Bref, ma méconnaissance complète du corpus étudié m'empêche de juger adéquatement de cet essai qui m'a certainement introduit à des thèmes du genre cyberpunk, mais j'ai été un peu déçu par ce survol uniquement thématique plutôt qu'une attention narrative et littéraire au niveau du texte. Certaines mobilisations de concepts m'ont aussi surpris un peu ou même déçu (l'écologie, la spiritualité).
De tous les sous-genres de la SF, le cyberpunk est sûrement celui que je connais le moins, et pourtant, un de ceux qui me parlent le plus en terme de thèmes.
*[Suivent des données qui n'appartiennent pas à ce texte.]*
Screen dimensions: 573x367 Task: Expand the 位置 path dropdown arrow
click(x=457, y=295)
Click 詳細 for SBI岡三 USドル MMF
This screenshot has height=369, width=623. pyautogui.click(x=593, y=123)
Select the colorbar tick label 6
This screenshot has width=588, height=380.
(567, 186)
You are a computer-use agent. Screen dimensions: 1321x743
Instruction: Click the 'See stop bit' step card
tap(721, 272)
Il est vraiment celui qui permet, à mon sens, de discuter le plus ouvertement de divers sujets sociaux actuels, comme l’identité, l’importance de la technologie dans la vie quotidienne … Ou la place de la femme dans nos sociétés modernes.
Disclaimer cependant : Bien que ce livre utilise le terme « féminisme », il est utilisé pour décrire l’importance des femmes autant en tant qu’auteures que de personnages dans le cyberpunk et la littérature SF, pas en tant qu’idéologie.
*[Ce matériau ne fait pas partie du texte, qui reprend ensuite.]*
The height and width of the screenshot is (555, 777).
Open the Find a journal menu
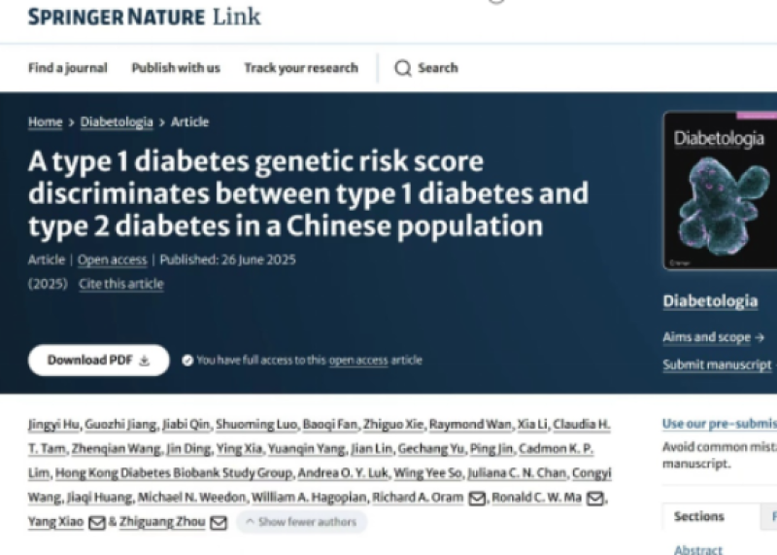click(x=68, y=68)
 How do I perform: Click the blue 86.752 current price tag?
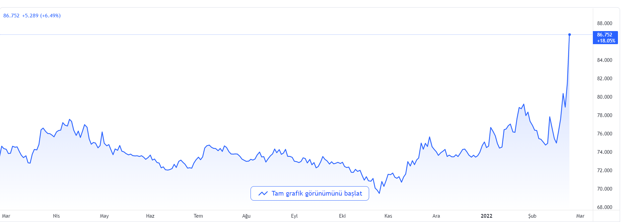(x=605, y=37)
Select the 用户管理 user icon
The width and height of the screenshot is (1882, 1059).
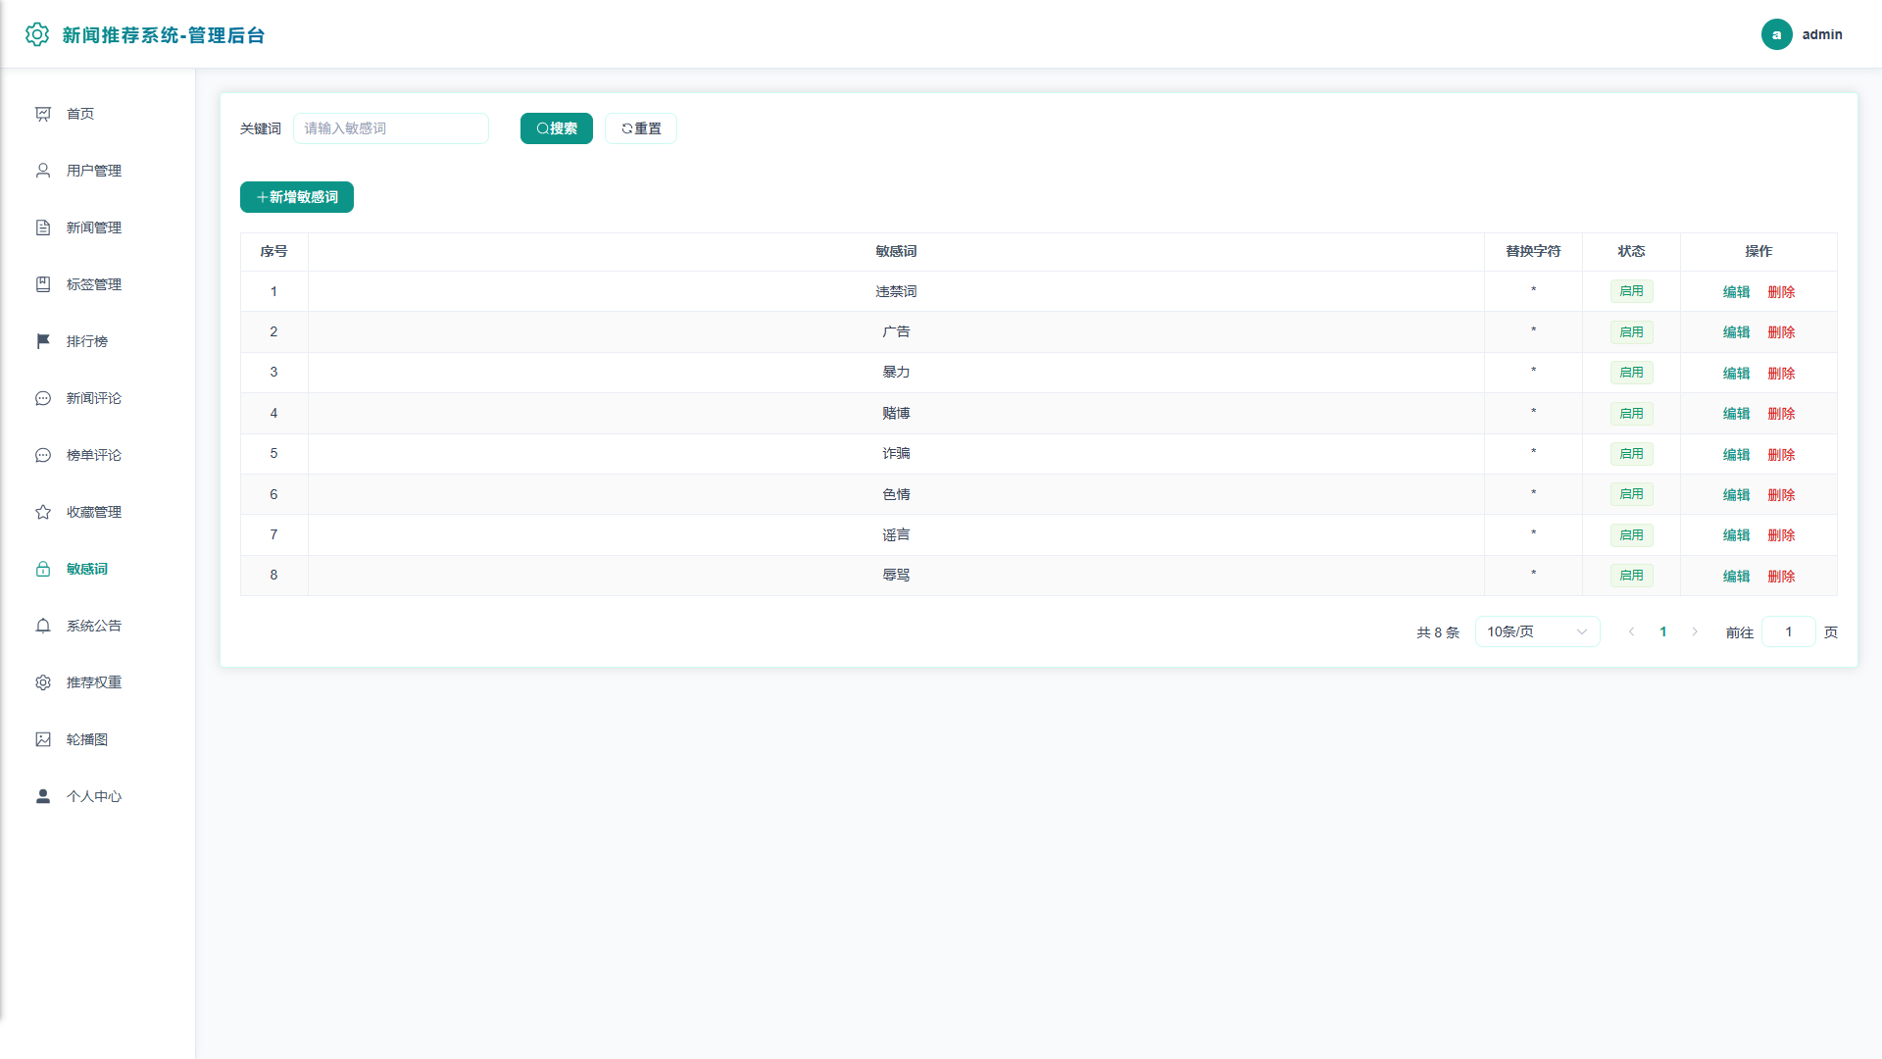[43, 171]
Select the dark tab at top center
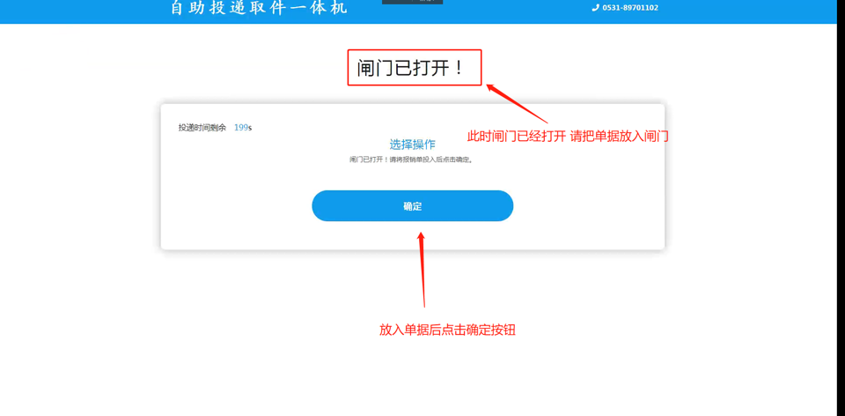The height and width of the screenshot is (416, 845). [x=412, y=2]
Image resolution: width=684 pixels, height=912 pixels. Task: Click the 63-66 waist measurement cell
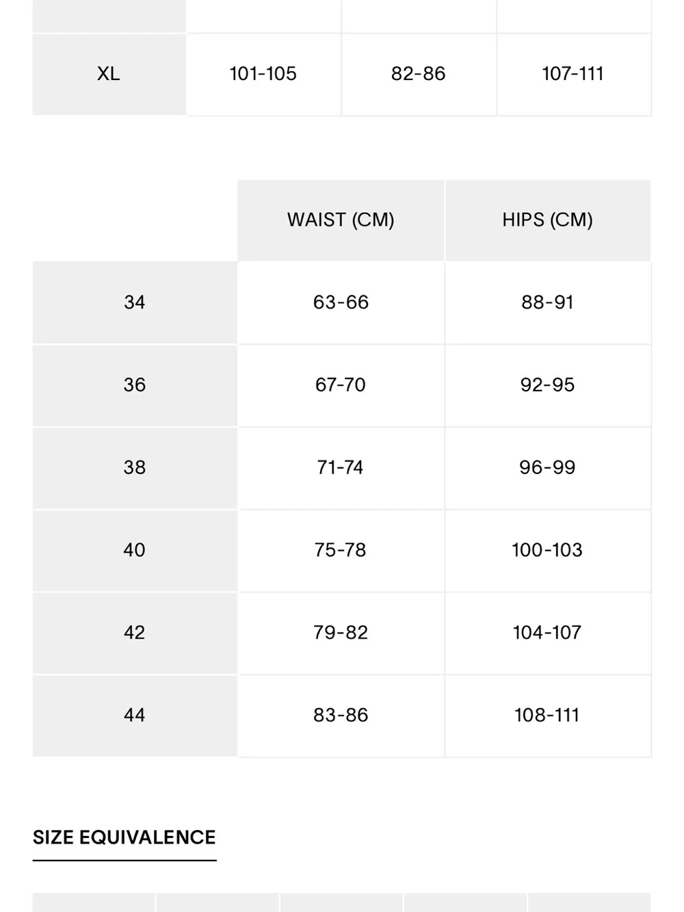pyautogui.click(x=341, y=302)
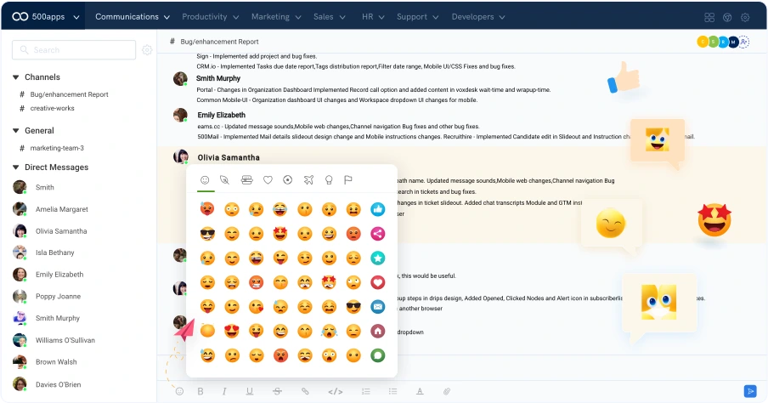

J’ai beaucoup apprécié ce livre, pour toutes les questions qui y sont explorées. 📖 On en apprend plus notamment sur la place des femmes auteures de SF, leur style d’écriture et les thèmes abordés dans leurs oeuvres, mais également sur les personnages féminins ou queer dans ces mêmes oeuvres ( LGBT+, notamment non-binaires ou transgenre, ainsi que de minorités éthniques, offrant ainsi une vraie profondeur aux différents thèmes abordés.).
S’il serait plus avisé d’avoir une bonne connaissance de base sur les oeuvres cyberpunks avant de lire ce livre (surtout pur éviter les spoilers), il n’est pour moi pas nécessaire d’avoir tout lu non plus : le livre offre suffisamment de contexte pour pouvoir suivre la pensée de l’auteur, et offre une bonne variété de sources pour ceux qui souhaiteraient aller plus loin.
Pour tous les amoureux de littérature SF et cyberpunk qui souhaiteraient approfondir leurs connaissances et leur appréciation sur le genre, je recommande Cyberpunk Women, Feminism and Science Fiction. Il est très agréable à lire, académique sans trop l’être, et offre de vraies perspectives de questionnements sur un sujet encore très peu évoqué aujourd’hui.
This book had some interesting arguments but it incurs these by seeing female authors as feminist and male authors as not even when the authors do not identify themselves as such.